Tyaz menatap Tessa, menunggu perkataan Tessa selanjutnya tanpa niat untuk memotong perkataannya.
“Bagaimana jika kau telah mencuri sesuatu, dan sebagai hukumannya, kau harus merelakan salah satu anggota tubuhmu untuk dipotong, dan orang itu menyuruhmu memilih, antara tangan atau kaki. Bukankah kedua anggota tubuh itu sangat penting? Lalu kau akan merelakan yang mana?”
Tyaz tercekat beberapa saat, tampak berpikir.
“Kau bertanya tentang hukum mencuri di Arab Saudi? Kalau ada yang mencuri maka dipotong tangannya? Yang itu?” Tyaz memastikan.
Tyaz sedikit ingat pelajaran yang diberikan guru tentang hukum-hukum yang diberlakukan di negara-negara lain ketika seseorang mencuri, kalau tidak salah seingat Tyaz hukum mencuri di Arab Saudi dipotong tangan atau kakinya.

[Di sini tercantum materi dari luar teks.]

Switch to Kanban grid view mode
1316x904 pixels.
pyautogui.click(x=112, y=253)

Tessa mengangguk menjawab pertanyaan Tyaz, walau dia sendiri tidak tahu tentang hukum negeri Arab Saudi itu bagaimana. Tessa hanya sekadar mengangguk agar Tyaz segera menjawab pertanyaanya.
“Ini bukan jawaban yang terbaik yah, ini hanya pendapatku,” ucap Tyaz. “Kalau aku ada di posisi itu, aku akan memilih mengikuti kata hatiku. Dan kata hatiku mengatakan aku harus merelakan tanganku. Bayangkan saja jika aku merelakan kakiku sedangkan kaki ini dipakai untuk menghidupi keluargaku, dan bukankah jika aku kehilangan kaki maka aku akan semakin menyusahkan keluargaku? Walau kenyataanya aku sebatang kara.

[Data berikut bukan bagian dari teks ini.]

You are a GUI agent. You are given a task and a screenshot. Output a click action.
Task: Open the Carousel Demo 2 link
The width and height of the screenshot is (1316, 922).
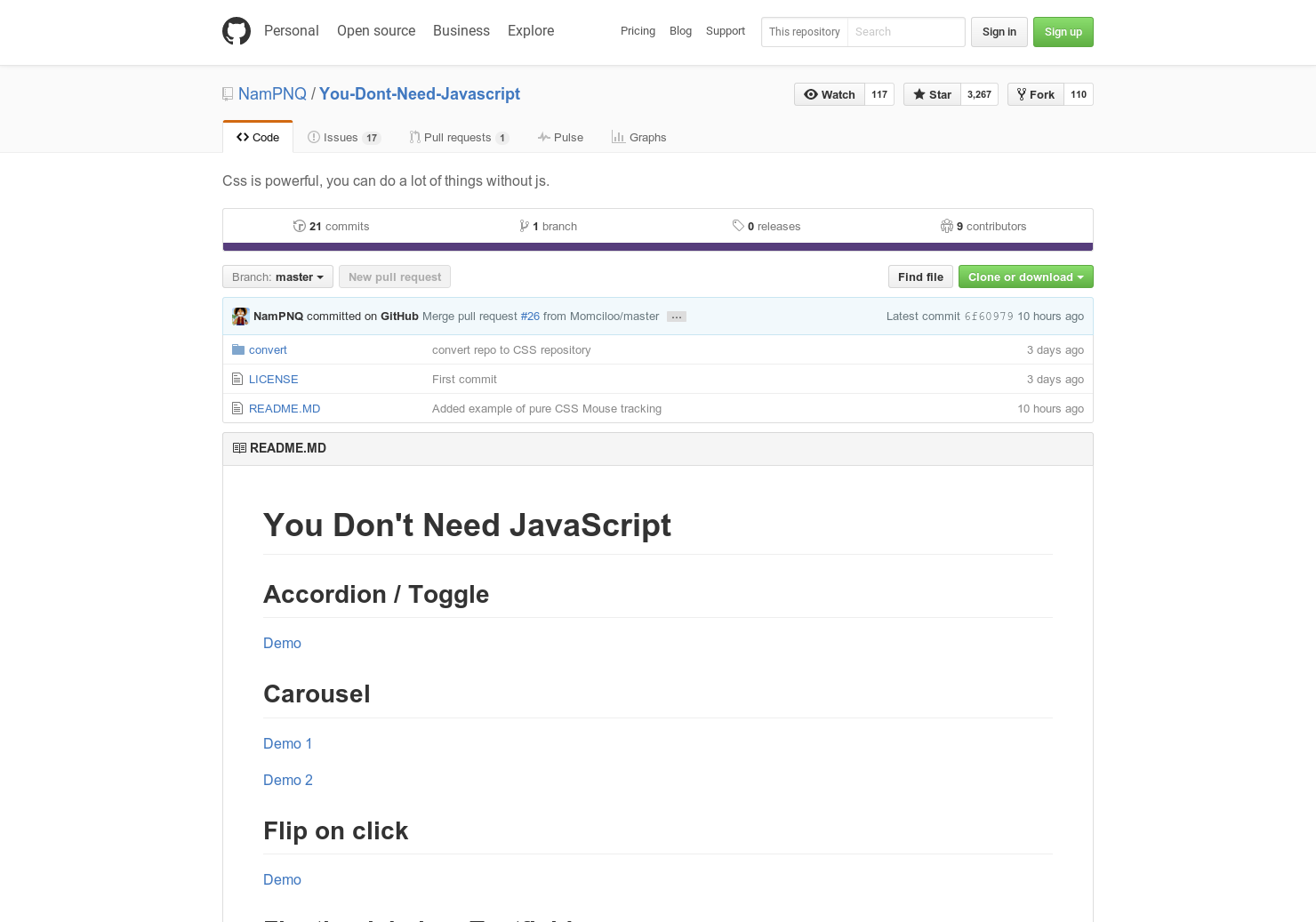287,780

“Dan jika aku merelakan tanganku, menurutku itu tidak masalah. Aku bukannya ingin mengatakan bahwa tangan tidak berguna, bukan. Jika aku merelakan tanganku, masih ada tangan yang lain ‘kan? Jika kakiku hanya satu, mana bisa aku berdiri. Tetapi jika tanganku satu, aku masih bisa berdiri ‘kan?” Tyaz mengakhiri argumennya.
Tessa termenung sejenak, lantas berujar, “Kesimpulannya, kau memilih anggota tubuh yang lebih penting, bukan?”
Tyaz mengangguk, lantas tersenyum tipis. “Apa kau mendapat tugas dari gurumu tentang hukum mencuri di Arab Saudi?”
Tessa mengangguk.
“Berarti kau memilih anggota tubuh yang lebih penting, tangan?” tanya Tessa lagi untuk memastikan.